How the hell did I end up here?

Today, I’ve been thinking about my career as a blogger, asking the question, “how the hell did I end up here?”

I never liked writing essays, stories, or pretty much anything on paper. My grades in English from high school through college were mediocre. Everything changed when I wrote that first blog.

You see I’m a talker, always have been since about age 5. I have this vivid memory of stuttering and being unable to speak my mind. Then my Dad was driving me somewhere, we passed the Delta Center (old name of the Salt Lake City Jazz NBA stadium), and my mind clicked. I was able to say whatever I wanted and instantly started gabbing.

I didn’t stop gabbing, and annoying everyone around me, until I found blogging. It was my perfect place to say whatever I wanted. I loved it.

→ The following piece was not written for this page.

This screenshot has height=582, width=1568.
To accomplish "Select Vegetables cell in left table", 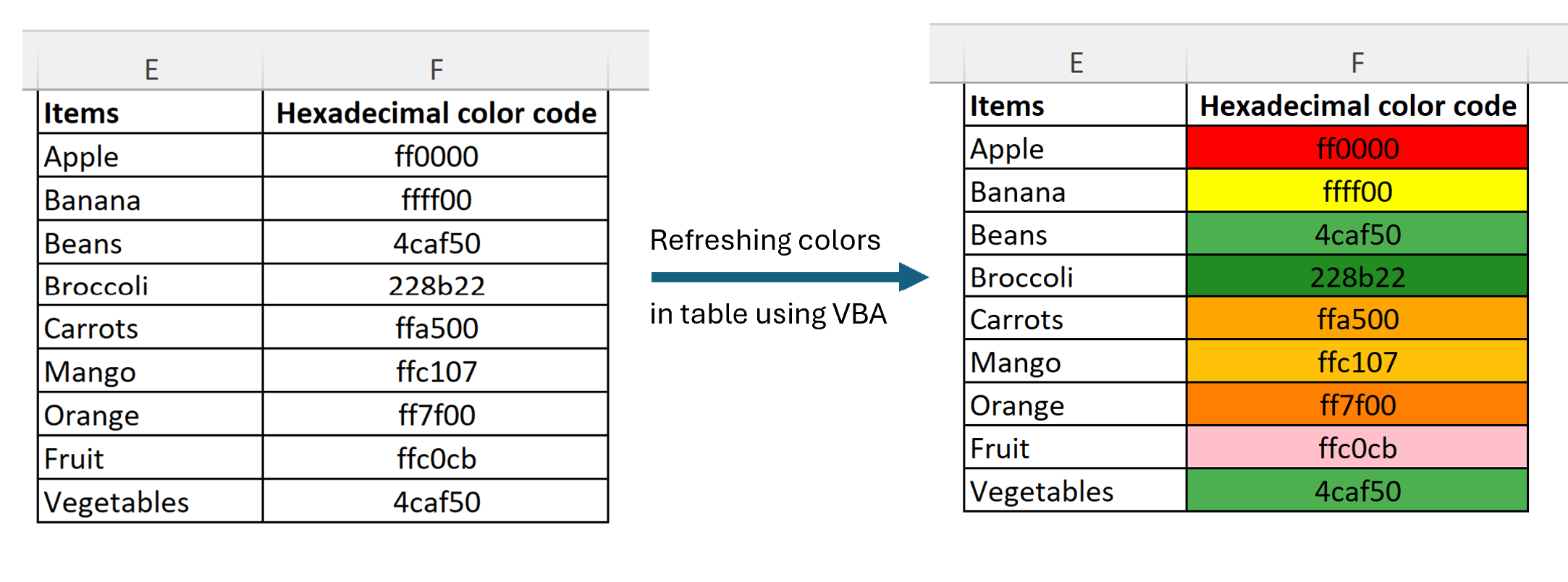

Coincidentally, I don’t feel the need to talk anymore. It’s all left on the blog and my mind, and relationships, are free to be…well, normal.

At work, things progressed pretty smoothly. I was able to convince my bosses to let me start blogging. It was all about the mission and how to improve our work. They liked it, the community liked it, and I was on my way. The reputation I had built up carried me into my next few jobs where part of why they hired me was the blogging.

Then, finally, it was my job. I was hired to be a corporate blogger. It was a great gig and I was able to do what I loved and get paid for it. The next step occurred to me sometime during that job. Instead of blogging for somebody else, why not do it for myself?

A few months later, on July 1, 2011, I took the plunge. Full-time writing for my own site and my own business, and most especially with my own content.

Of course, this changed everything. I went from corporate sponsorship to advertising based. I had to learn how to write for the public at-large, instead of for a specific group of business people. The transition hasn’t been hard, but I can’t say I’ve found my groove. The main issue is determining how to stand out amongst the millions of websites out there.

Which is where I sit today, trying to find my voice and working on building some momentum for this blog. It feels weird to look-back on my progression like this. There is no way I would have imagined it ending up this way. I mean my job at the time I started blogging was a technical trainer for web 2.0. That’s a pretty solid 90-degree career turn.

I guess that means I don’t know how I got here. It just kinda happened. I’ve been following my obsession with blogging for seven years and have yet to stop. I wonder where it will take me next…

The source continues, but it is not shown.